Sony hacked again, million passwords compromised
Sony Corporation, still reeling from a hacking attempt last April, has another of its websites attacked this Thursday. The group of hackers compromised SonyPictures.com and accessed the personal information of more than 1 million Sony customers.
The group, which calls itself LulzSec, is the same group that claimed responsibility for the recent PBS website hack. According to the group:
"We recently broke into SonyPictures.com and compromised over 1,000,000 users' personal information, including passwords, email addresses, home addresses, dates of birth, and all Sony opt-in data associated with their accounts. Among other things, we also compromised all admin details of Sony Pictures (including passwords) along with 75,000 'music codes and 3.5 million 'music coupons'."

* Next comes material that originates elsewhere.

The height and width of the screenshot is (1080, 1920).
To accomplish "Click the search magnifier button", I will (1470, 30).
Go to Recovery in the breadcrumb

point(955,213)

The group posted the personal information it accessed on the Web- including the email addresses and passwords of Sony customers. It didn't post all the information because of lack of funding. The group claims that Sony didn't encrypt any of their data. Part of their statement reads:
"SonyPictures.com was owned by a very simple SQL injection, one of the most primitive and common vulnerabilities, as we should all know by now. From a single injection, we accessed EVERYTHING. Why do you put such faith in a company that allows itself to become open to these simple attacks? What's worse is that every bit of data we took wasn't encrypted. Sony stored over 1,000,000 passwords of its customers in plaintext, which means it's just a matter of taking it. This is disgraceful and insecure: they were asking for it."
According to a report from Time the user information and millions of music coupons have been available to download on The Pirate Bay.
Sony has been under attack from hackers since it discovered in April that 100 million user accounts were stolen from the PlayStation Network. The network and other services were closed for a month and had only recently gone live again. Since this original attack, four other break-ins happened before the latest attack this Thursday. LulzSec has claimed responsibility for one of these attacks on Sony Music Japan.
SonyPictures.com hasn't been shut down and there hasn't been an official statement from Sony officials.